Por un momento sintió pánico. Estando en medio de la selva, a más de seis días de caminata de cualquier lugar civilizado, no tuvo miedo a los animales salvajes, caer por el precipicio del tepuy o morir de hambre; pensó que no llegaría a ninguna parte. Su vida parecía plausible en medio de la selva. Mudarse a Leópolis y no hacer más nada. Fue entonces que sintió pánico.
Habían cruzado el río sin mayores problemas consiguiendo incluso múltiple provisiones, pero la ascensión al tepuy había tardado mucho más de lo previsto. No encontraban el camino o no habían podido seguirlo.
De pronto encontraron el primer vestigio: unos escalones tallados en la piedra. Se detuvieron, demasiado cansados para asombrarse. Sí que había pasado alguien por allí, y hacían varios siglos que habían sido tallados los rudimentarios escalones.
Subieron, sin prisa, hasta lo más alto del tepuy. Entonces, al anochecer, sentado con los pies colgando hacia el precipicio, se sentó a mirar la vasta selva y los tepuyes alrededor, hasta dónde las espesas nubes cargadas de agua se lo permitían.

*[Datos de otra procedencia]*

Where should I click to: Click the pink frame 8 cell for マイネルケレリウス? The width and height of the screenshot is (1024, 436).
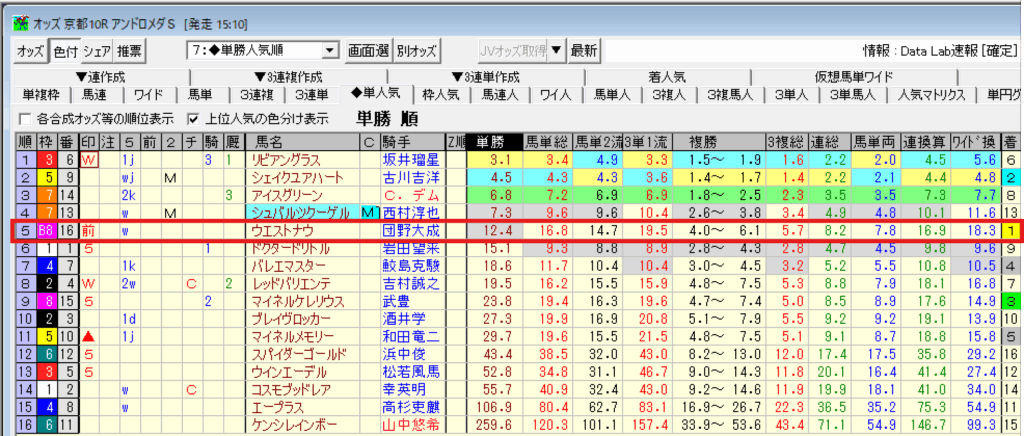(x=46, y=300)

Al siguiente día explorarían la cumbre. Mirarían entonces frente a frente las blancuzcas piedras que vieron desde una foto borrosa de google earth. Era para eso que habían venido.
Entonces empezó a llover a borbotones. Las carpas, armadas hacía minutos, se llenaron de inmediato. Se quedó mirando el agua chorreando por la tela impermeable -que no lo era del todo- desde la ventana porosa del iglú azul.